Doubts while running locally :
At first I tried to run Step 1 via web server since step 1 was producing results without throwing any error when all Brain celltype dataset were selected, and then using those {ds}.gsa.out files to run step 2&3 locally. I was trying to run step 2&3 locally from step 1 outputs already generated by FUMA web-server. Since I already had {ds}.gsa.out files, I ran fuma_celltype_postStep1.R which returned magma_celltype_Step1.txt and magma_celltype_Step1_sig.txt for all the scRNA-seq dataset of interest altogether.
step1_outputs : had all {ds}.gsa.out files
magmadir : had magma executable
celltype_filtered : all the preprocessed scRNA-seq datasets of interest (excluding problematic datasets from trait A trials)
datasets_used.txt : a list of datasets used to create celltype_filtered
(ls step1_outputs/magma_celltype_*.gsa.out | sed 's/.*magma_celltype_//' | sed 's/.gsa.out//' > datasets_used.txt)
Now I am confused if I had to run fuma_celltype_postStep1.R for each region as listed in FUMA web-server e.g. Allocortex, Cerebellum, Hippocampus etc., since the flowchart mentions {per region} and then to run combine_step1_all_regions.py.
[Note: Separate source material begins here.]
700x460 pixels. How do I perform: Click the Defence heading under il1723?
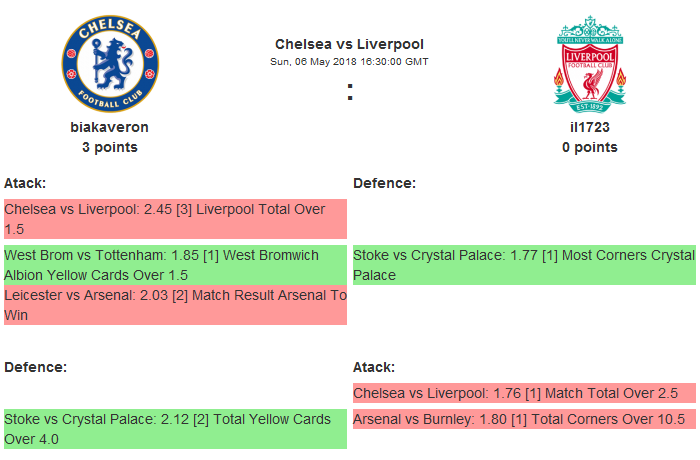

Can't I use my fuma_celltype_postStep1.R outputs for create_parent_ds_input.py directly?
Also does this mean I have to keep processed scRNA-seq dataset in sub-directories as per FUMA web-server and not all celltype datasets in single directory like I did in celltype_filtered ?
i.e. am I supposed to do this?
base_dir/
└── TRAIT_A/
├── forebrain/ # {ds}.gsa.out for celltype datasets in forebrain
│ ├ magma_celltype_step1_sig.txt
│ └ celltype/*.txt # filtered pre-processed celltype datasets
├── thalamus/ # {ds}.gsa.out for celltype datasets in thalamus
│ ├ magma_celltype_step1_sig.txt
│ └ celltype/*.txt # filtered pre-processed celltype datasets
└── ...
Currently I have :
fuma_celltype/
├ step1_outputs/ # {ds}.gsa.out for all brain celltype datasets
├ celltype_filtered/ # filtered pre-processed celltype datasets
I would really appreciate a bit of guidance here. Thanks beforehand for the time and consideration.